Jointly organised by the Cluster of LLCE, China Studies Centre and the Department of Chinese Studies, the University of Sydney

4–5.30pm, Monday 4 June, 2018
SLC Common Room 536, Brennan MacCallum Building A18

In the Anglophone world, “Tiananmen” has become a shorthand for the events that took place in Tiananmen Square on June 4th, 1989. The deaths that occurred on this day were not only mourned across China, but, thanks to the presence of foreign journalists in the Square, were experienced as a shared historical moment across the globe. The outpouring of sympathy post-Tiananmen eased the passage for a new generation of migrants from China traveling to the West on humanitarian grounds, with the category ‘young student’ now identified as being at risk and at odds with the mandates of the homeland.

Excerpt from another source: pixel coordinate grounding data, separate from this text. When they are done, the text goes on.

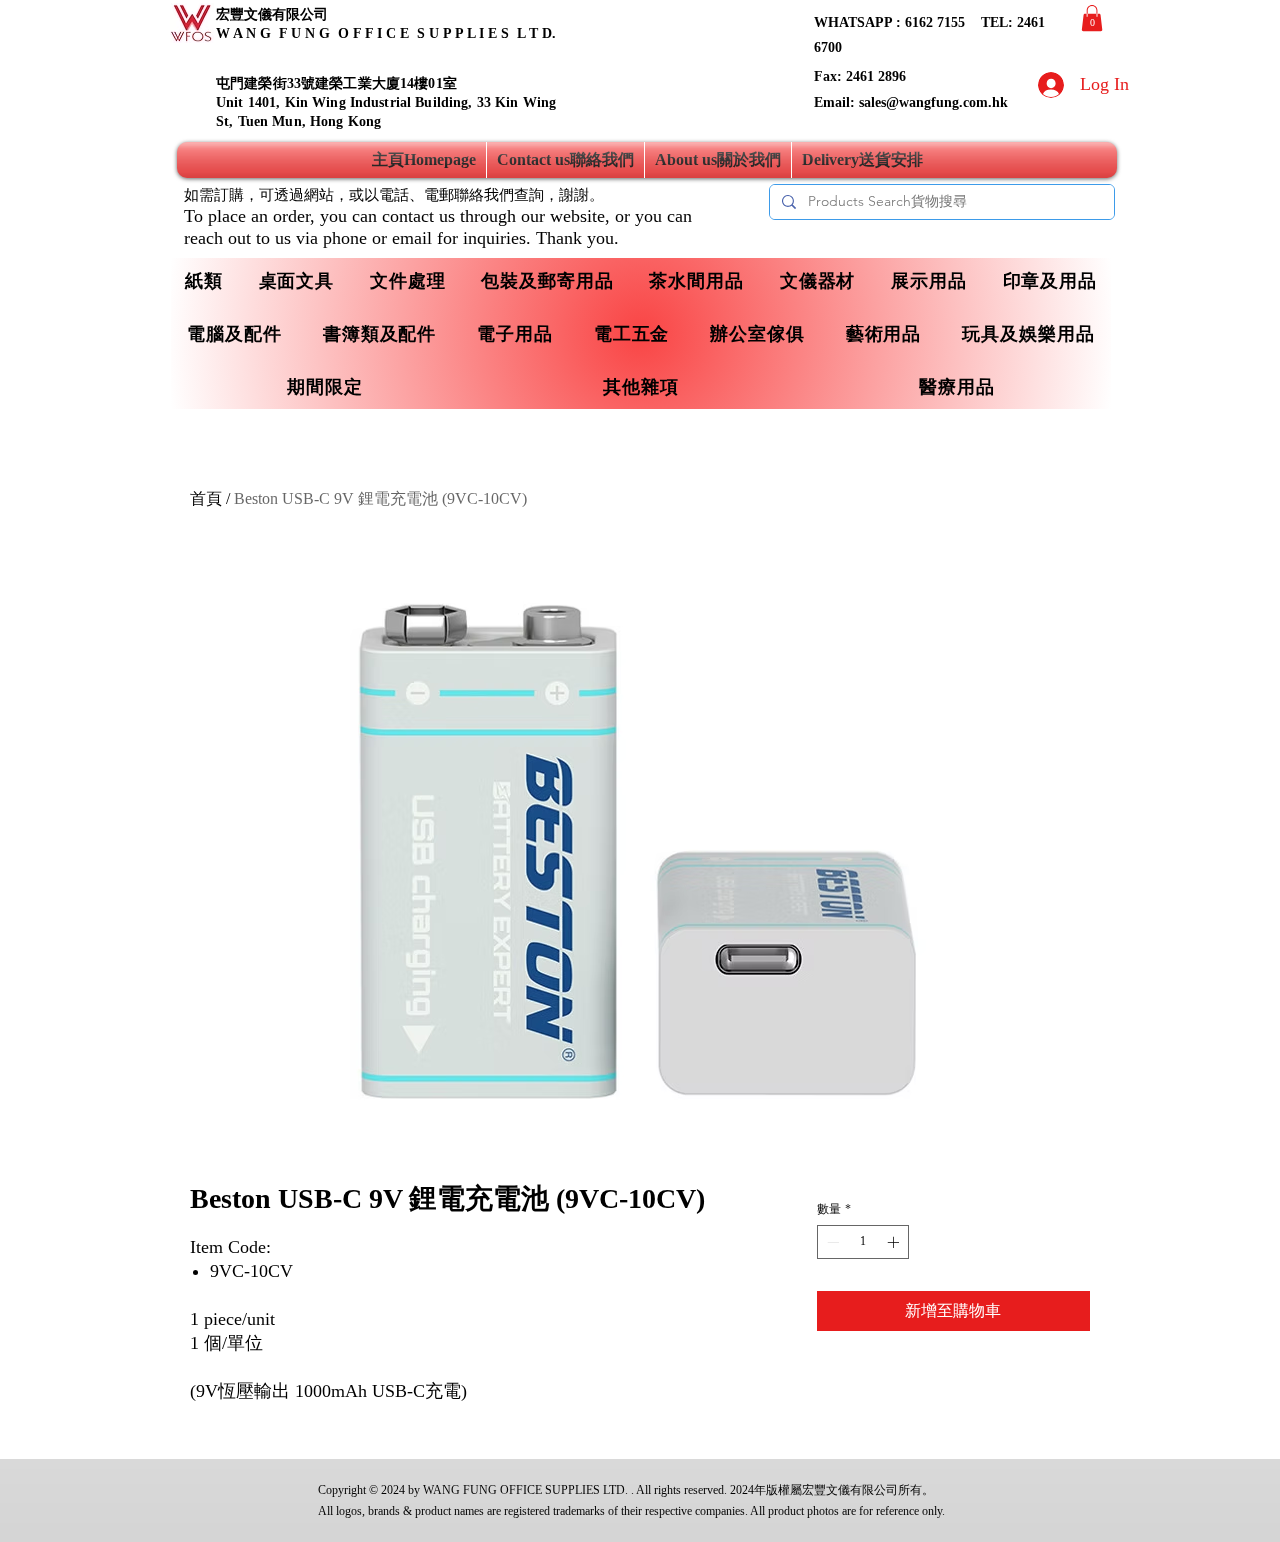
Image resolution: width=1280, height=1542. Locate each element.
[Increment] (895, 1242)
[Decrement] (831, 1242)
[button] (1092, 18)
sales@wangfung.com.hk (933, 102)
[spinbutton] (863, 1242)
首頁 (206, 498)
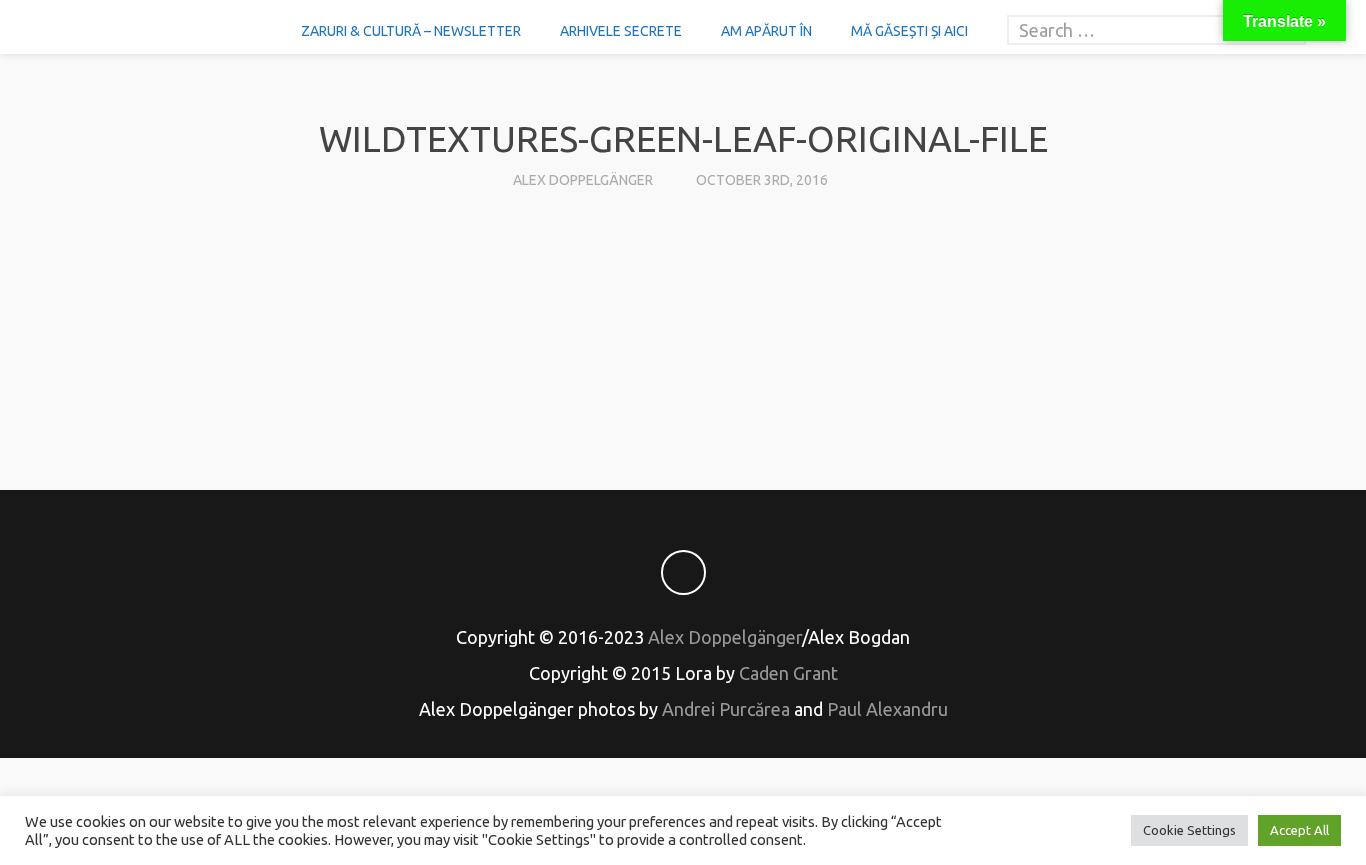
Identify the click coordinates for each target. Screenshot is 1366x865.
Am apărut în (766, 31)
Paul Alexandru (887, 709)
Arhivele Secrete (621, 31)
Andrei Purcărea (726, 709)
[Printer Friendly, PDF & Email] (683, 386)
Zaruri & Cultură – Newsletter (411, 31)
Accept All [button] (1299, 830)
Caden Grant (788, 673)
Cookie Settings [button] (1189, 830)
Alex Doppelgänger (583, 180)
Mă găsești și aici (909, 31)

This paper concentrates on the transnational dimensions of June 4th. Tiananmen initially signified a rupture between the government and its people, but over time it has come to represent a distinct historical bifurcation between two versions of China: the official narrative taught and circulated within the PRC’s borders, and the counter-narratives preserved in the literatures beyond those confines. Looking at post-Tiananmen fiction by contemporary Chinese writers such as Chan Koonchung, Yu Hua and Sheng Keyi, I reflect on the process of national amnesia, the status of Chinese exiles and diaspora, and the role played by the West as a market for alternate types of Chinese literature. Finally, turning to Lucy Kirkwood’s 2013 play, Chimerica, I argue that viewing Tiananmen as part of a shared global history significantly complicates our assumptions about the relationship between home and nation.

About the Speaker

Lynda Ng is an Adjunct Fellow with the Writing and Society Research Centre at Western Sydney University and currently teaches in the Department of Chinese Studies at the University of Sydney. From 2012 to 2014 she was the Marie Curie Postdoctoral Fellow in English Literature at the University of Oxford, working on a project that examined Chinese diasporic and exilic literature. She has published essays on censorship and literary value, cosmopolitanism, and neoliberalism.  Her edited collection of essays, Indigenous Transnationalism: Essays on Carpentaria, is due out this year with Giramondo Press, and she is currently collaborating on an Australian Research Council Discovery Project about the work of J. M. Coetzee, entitled ‘Transnational Coetzee’.